I wouldn’t have brought this up because I still was glad I went on the day trip; however, this same topic has arisen multiple times in business in the last several days. In one project update call, the project manager presented important information; however, the way he presented it made it seem like the world might be coming to an end, even though it was FAR from reality and not his intention. It could have drastic unintended consequences if we hadn’t spoken up to re-position.
In another client meeting, the group was talking about relevant details but all the CEO heard was blah, blah, blah because he wanted the bottom line – what those details meant. Of course, he wanted to know that the details were reviewed but the lengthy and wandering explanations made him feel uncomfortable in the conclusion (perhaps we protest too much) instead of confident. The details were intended to provide evidence to support yet it backfired similarly to the guide’s endless stream of facts instead of focusing on the highlights that were relevant to the customer. Instead, speaking with confidence and conveying that details were considered without going into detail while highlighting the bottom line result would have done the trick. I can’t tell you how many valuable superstars in clients are overlooked because they don’t know how to use language and convey their ideas successfully!
One tip to implement this week:
As someone who started out horrendously in presenting and positioning, I can tell you with confidence that it is a learned skill. Start wherever you are and make a new effort to improve. Don’t worry about perfection; it is DEFINITELY overrated. Just strive for improvement on a daily basis. According to my consulting mentor Alan Weiss, if you improve by 1% a day, in 70 days you are twice as good. If you think about it, that is really quick!

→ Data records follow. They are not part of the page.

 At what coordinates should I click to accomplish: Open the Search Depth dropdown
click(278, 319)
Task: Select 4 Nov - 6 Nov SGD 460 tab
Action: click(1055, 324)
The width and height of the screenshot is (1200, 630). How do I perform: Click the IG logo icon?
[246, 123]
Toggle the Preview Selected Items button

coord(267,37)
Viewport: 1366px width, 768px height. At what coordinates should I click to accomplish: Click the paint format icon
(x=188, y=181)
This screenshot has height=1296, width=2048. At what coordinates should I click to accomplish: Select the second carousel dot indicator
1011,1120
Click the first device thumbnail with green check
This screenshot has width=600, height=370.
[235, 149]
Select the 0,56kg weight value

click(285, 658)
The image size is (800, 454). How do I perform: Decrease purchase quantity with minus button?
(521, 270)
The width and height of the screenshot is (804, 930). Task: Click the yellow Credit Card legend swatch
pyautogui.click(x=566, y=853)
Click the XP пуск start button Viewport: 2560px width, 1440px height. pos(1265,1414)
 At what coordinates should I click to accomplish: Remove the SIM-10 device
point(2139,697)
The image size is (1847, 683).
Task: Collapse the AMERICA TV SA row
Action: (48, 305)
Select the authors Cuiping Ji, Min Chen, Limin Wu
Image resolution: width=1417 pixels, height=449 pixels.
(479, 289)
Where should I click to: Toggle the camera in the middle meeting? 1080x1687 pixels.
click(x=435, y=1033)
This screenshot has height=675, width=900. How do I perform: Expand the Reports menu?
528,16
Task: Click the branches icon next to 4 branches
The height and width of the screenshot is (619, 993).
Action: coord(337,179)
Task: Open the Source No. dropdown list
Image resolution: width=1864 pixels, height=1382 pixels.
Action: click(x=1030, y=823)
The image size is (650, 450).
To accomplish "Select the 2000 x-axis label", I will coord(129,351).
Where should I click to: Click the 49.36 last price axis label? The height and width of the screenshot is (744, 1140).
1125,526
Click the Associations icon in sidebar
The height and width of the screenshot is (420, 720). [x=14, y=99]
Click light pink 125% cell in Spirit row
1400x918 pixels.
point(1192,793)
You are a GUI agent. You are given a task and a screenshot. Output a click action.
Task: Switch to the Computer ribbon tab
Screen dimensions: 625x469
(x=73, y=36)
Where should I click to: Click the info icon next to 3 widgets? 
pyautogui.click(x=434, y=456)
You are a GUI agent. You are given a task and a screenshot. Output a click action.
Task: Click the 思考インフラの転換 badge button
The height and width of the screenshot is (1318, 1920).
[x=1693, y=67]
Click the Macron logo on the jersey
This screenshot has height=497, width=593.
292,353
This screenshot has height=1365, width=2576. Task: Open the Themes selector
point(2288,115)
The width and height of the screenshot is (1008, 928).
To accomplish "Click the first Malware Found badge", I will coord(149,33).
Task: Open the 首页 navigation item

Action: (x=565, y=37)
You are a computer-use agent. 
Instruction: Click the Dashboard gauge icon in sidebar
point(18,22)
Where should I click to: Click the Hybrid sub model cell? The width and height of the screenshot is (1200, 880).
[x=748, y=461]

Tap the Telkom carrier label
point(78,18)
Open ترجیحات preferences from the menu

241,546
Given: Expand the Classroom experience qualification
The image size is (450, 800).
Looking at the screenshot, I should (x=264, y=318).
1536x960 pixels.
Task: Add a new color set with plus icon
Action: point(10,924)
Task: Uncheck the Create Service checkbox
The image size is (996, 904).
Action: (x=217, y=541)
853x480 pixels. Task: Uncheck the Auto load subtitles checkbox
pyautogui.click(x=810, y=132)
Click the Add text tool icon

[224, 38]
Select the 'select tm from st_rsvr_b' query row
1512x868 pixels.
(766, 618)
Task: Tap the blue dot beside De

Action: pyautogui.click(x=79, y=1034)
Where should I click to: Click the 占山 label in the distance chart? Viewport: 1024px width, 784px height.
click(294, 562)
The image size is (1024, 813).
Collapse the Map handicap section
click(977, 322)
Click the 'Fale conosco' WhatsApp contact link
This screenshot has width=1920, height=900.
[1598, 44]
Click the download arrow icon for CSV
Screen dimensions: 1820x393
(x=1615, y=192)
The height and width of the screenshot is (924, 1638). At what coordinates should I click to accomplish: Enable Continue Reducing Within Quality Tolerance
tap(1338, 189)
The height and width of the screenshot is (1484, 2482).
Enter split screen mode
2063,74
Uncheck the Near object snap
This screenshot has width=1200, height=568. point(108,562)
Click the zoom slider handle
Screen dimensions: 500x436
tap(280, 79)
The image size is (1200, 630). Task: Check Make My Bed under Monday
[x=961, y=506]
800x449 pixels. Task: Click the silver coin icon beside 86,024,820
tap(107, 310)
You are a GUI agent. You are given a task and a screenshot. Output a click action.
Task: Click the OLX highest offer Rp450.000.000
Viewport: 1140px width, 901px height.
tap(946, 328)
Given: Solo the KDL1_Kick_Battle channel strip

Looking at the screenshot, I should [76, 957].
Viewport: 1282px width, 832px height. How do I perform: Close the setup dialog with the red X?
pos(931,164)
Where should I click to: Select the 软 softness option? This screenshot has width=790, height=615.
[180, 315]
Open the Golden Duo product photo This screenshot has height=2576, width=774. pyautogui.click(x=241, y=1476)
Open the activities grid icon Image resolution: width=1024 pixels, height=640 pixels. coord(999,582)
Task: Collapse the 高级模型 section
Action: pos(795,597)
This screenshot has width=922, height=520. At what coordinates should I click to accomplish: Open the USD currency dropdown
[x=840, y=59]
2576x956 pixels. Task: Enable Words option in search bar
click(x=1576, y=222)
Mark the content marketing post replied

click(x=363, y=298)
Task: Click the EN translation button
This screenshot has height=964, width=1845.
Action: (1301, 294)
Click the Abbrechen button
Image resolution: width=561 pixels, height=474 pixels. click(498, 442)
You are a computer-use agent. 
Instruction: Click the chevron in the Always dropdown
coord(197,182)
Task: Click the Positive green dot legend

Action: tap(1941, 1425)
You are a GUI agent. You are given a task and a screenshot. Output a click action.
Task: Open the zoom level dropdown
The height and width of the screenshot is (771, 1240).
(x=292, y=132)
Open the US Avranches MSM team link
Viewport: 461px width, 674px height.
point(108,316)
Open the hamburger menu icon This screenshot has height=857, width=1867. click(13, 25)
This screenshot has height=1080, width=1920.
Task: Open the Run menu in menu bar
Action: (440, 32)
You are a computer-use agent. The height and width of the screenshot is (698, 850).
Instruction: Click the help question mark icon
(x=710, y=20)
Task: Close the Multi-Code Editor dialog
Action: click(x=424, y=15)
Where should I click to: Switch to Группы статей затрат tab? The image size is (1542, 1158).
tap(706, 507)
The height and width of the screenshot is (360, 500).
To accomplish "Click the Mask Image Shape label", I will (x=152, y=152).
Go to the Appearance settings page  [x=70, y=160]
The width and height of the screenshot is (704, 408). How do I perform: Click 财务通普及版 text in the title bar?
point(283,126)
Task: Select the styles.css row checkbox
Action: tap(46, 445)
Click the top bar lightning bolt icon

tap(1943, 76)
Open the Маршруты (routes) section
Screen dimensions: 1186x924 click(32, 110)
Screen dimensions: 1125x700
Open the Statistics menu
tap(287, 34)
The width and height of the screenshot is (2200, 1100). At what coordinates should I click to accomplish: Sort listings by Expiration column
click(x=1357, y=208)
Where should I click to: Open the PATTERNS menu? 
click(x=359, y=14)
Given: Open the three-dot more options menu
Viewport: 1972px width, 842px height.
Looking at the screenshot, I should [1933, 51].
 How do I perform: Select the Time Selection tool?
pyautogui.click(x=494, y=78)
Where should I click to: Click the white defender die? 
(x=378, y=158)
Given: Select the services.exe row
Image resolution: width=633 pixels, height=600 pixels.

Start by positioning what you say in the best interest of your audience; not in the light of what you assume is in their best interest. This alone can be revolutionary! I couldn’t understand how a plant manager who reported to me when I was VP of Operations seemed to believe what she said even though it was obviously untrue until my best friend in an unrelated field explained that people believe their own perception; it doesn’t have to match reality. I was thinking from my point-of-view instead of hers. How many times have you used arguments to gain approval, funding or resources/ support that you would use vs. those that would appeal to your audience? More than we’d like to admit I’d guess!